| Stored data |

──────────────────────────────

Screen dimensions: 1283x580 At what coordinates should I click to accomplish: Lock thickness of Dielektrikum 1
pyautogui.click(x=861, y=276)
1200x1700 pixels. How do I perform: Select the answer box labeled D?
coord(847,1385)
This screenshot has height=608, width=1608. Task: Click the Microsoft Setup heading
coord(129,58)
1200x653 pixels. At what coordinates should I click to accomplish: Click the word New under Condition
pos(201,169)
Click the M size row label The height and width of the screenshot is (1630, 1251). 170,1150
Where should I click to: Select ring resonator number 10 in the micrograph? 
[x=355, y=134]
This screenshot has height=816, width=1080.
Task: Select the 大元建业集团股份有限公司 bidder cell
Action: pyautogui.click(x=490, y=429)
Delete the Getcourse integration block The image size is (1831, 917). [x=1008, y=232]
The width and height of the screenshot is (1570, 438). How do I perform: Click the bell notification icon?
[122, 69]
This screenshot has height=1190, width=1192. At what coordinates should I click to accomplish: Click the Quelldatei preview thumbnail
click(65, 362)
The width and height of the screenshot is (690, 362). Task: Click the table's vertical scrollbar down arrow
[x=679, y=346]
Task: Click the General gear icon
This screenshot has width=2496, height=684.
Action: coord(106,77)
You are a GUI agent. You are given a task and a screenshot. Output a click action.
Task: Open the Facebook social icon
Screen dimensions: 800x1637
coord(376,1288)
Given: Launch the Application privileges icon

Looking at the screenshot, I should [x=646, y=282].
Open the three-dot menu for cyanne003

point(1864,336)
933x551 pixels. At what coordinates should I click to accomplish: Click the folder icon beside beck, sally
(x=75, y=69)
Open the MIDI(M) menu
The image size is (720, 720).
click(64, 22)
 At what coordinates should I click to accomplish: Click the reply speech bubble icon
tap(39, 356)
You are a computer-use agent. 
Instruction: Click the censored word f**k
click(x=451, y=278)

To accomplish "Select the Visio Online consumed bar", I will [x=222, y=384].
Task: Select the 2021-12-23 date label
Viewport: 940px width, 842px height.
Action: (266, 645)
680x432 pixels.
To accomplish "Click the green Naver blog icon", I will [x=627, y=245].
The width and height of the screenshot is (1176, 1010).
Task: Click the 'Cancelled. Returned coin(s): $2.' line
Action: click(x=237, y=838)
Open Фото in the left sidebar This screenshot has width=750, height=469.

──────────────────────────────

| WORK ORDER |
Output the lines above exactly, but only those between the line holding "1200x653 pixels. At" and the line holding "Click the M size", inclusive.

| PROBLEM SOLUTION |
1200x653 pixels. At what coordinates should I click to accomplish: Click the word New under Condition
pos(201,169)
Click the M size row label The height and width of the screenshot is (1630, 1251). 170,1150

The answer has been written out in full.